Look through the data below. Pick out the lines holding the string "computer".

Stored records
┄┄┄┄┄┄┄┄┄┄┄┄┄┄┄┄┄┄┄┄
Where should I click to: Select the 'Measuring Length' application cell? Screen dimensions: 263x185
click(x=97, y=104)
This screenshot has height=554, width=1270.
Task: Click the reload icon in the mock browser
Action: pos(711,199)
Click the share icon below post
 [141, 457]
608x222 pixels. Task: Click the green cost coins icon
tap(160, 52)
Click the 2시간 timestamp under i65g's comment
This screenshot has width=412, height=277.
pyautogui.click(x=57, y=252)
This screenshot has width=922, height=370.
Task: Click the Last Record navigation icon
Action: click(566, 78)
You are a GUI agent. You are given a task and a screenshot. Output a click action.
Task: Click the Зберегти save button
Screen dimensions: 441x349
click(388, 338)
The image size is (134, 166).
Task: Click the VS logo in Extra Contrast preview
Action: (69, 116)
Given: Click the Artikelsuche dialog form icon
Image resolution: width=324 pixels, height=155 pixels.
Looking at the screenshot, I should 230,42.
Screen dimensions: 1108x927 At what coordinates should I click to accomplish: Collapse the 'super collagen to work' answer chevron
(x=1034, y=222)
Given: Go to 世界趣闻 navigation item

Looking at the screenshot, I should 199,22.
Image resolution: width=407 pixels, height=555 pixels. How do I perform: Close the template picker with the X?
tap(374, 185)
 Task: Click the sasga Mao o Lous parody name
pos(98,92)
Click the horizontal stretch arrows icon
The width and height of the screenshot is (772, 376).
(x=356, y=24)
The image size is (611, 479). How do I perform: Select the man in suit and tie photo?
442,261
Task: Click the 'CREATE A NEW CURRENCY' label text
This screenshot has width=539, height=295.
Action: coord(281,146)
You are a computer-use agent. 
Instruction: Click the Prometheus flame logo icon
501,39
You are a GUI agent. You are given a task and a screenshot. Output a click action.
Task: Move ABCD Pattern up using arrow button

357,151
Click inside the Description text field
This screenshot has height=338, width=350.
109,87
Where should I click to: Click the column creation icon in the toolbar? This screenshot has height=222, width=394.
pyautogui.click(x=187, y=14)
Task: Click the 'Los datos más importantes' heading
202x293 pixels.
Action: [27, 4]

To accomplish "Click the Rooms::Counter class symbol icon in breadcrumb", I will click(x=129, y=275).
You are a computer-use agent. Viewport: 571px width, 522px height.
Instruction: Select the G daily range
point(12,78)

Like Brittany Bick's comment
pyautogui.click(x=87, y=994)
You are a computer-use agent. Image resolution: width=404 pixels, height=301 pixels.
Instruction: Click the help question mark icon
┄┄┄┄┄┄┄┄┄┄┄┄┄┄┄┄┄┄┄┄
**Problem solution:**
You are a computer-use agent. 
You are a computer-use agent. Viewport: 571px width, 522px height.
You are a computer-use agent. Image resolution: width=404 pixels, height=301 pixels.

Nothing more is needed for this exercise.